Despite the research conducted throughout the building, the Beckman Institute for Advanced Science and Technology’s atrium is usually described as calm. Every so often, excitement arrives in the form of elementary school students, spinning in the red tilting chairs and brainstorming ways to improve the space. Could it fit a ball pit? A 3D printer room? What about even more spinning chairs?
These students are part of a 2-year-long partnership between Beckman and Champaign's South Side Elementary School. During their visits, they connect with Beckman community members, learn about science and explore future careers.
“We have a plethora of resources at the University of Illinois, and then we have the school district and the community,” said Anna Blacker, an instructional coach at South Side. “It’s important to have outreach both ways, make connections with each other and let the students see the different pathways their lives could take depending on their interests.”
Blacker came up with this partnership during a visit to Beckman through the Office of Public Engagement's iExplore program, where Unit 4 school district teachers visit campus organizations. She reached out to Lexie Kesler, Beckman’s outreach specialist, and together the two began building a schedule and curriculum for students in kindergarten through fifth grade.
Each grade visits Beckman once during the school year. The visits complement what the students are already learning in their classes.
Kindergarteners learning about emotions and empathy took a trip to Beckman's (dis)Ability Design Studio. Fourth graders studying inventions interviewed inventors and patent experts across campus, and third graders investigating the human body worked with members of the Neurocognitive Health Behavior Lab to measure the carotenoids from fruits and vegetables in their skin.

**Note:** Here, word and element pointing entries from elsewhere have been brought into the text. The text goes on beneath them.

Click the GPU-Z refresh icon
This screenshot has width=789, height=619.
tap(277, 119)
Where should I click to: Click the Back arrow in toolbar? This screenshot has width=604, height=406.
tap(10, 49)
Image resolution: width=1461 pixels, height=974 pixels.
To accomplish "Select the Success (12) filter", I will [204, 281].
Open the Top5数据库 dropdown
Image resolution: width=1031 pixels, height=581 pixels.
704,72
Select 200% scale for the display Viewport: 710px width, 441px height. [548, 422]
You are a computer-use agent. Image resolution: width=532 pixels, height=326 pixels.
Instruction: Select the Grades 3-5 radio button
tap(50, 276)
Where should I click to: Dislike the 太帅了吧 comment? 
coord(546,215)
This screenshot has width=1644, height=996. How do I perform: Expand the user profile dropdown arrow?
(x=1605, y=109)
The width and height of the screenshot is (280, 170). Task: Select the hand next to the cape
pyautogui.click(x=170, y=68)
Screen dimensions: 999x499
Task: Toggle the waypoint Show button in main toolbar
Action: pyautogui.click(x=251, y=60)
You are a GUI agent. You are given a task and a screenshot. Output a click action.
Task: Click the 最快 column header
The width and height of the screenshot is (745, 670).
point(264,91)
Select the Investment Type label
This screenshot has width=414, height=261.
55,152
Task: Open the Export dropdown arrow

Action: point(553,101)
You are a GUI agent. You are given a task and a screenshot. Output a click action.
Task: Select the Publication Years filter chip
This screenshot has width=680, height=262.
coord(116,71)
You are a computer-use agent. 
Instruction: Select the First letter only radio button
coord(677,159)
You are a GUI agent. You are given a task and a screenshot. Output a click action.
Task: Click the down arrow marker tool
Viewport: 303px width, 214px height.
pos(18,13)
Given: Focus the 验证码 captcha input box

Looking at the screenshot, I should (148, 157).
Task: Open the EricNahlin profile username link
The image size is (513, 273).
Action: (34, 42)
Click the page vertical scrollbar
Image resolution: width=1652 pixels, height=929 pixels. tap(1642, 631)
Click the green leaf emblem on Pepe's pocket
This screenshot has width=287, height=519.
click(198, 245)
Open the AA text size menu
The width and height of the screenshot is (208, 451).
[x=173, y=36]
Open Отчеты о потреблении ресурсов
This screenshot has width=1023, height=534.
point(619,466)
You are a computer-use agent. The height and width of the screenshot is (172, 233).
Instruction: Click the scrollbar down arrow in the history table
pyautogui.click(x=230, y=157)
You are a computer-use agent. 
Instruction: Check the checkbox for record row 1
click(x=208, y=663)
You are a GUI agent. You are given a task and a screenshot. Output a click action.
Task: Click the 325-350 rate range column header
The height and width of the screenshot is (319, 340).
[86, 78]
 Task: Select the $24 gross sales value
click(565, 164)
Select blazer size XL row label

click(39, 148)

“Anna knows the curriculum side and what teachers are teaching. I figure out groups at Beckman who are doing related research, and we work those together,” Kesler said.
As part of each field trip, students and Beckman community members learn about and connect with each other over lunch. Do all scientists wear lab coats? Might a lab director and a second grader have the same favorite sports team?
“We’re trying to emphasize the idea of, ‘These are your neighbors!’ from both sides,” Kesler said. “There have been good conversations with the kids, but I’ve also heard a lot of parent chaperones who have had conversations with researchers or staff members here. It’s just that idea of bridging campus and community.”
She notes that researchers who usually would not interact are now volunteering together, sparking discussions about potential collaborations.
In addition to each grade visiting Beckman, the fifth-grade students are collecting recyclable plastics to melt down into colored tiles and assemble into two mosaics, one to display in their school and one to hang at Beckman.
Eighteen students are leading the mosaic project in subgroups related to their interests. For example, the group focused on teaching will have an exhibit at this year’s Beckman Institute Open House. They will collaborate with another group of research-minded students to design an academic-style poster to showcase their project.
By exposing students to adults with a variety of jobs, from materials scientists to entomologists to communicators, Blacker and Kesler hope to show students career possibilities that relate to their interests. Blacker described how one group of fifth graders, when talking to Beckman's new media design coordinator Lindy Carlisle, connected their enthusiasm for art to a potential career in graphic design.
“They’ve never learned what a graphic designer does, or used that vocabulary,” Blacker said, “so it’s really powerful.”
Feedback from teachers, researchers and students is positive. Blacker and Kesler note that the field trips’ activities are structured around statewide standards, so they may eventually be scalable into pre-packaged lessons that could be conducted at the institute or in schools that are further away.
“A lot of times, STEM outreach focuses on middle school and high school, but there’s a lot of research showing that’s almost too late,” Kesler said. “So we’re trying to catch them earlier and show them that they’re already doing things that scientists do. Scientists observe. What does a 5-year-old do to learn? They observe the world around them. By giving them these experiences earlier, our hope is that we can keep that curiosity and sense of wonder.”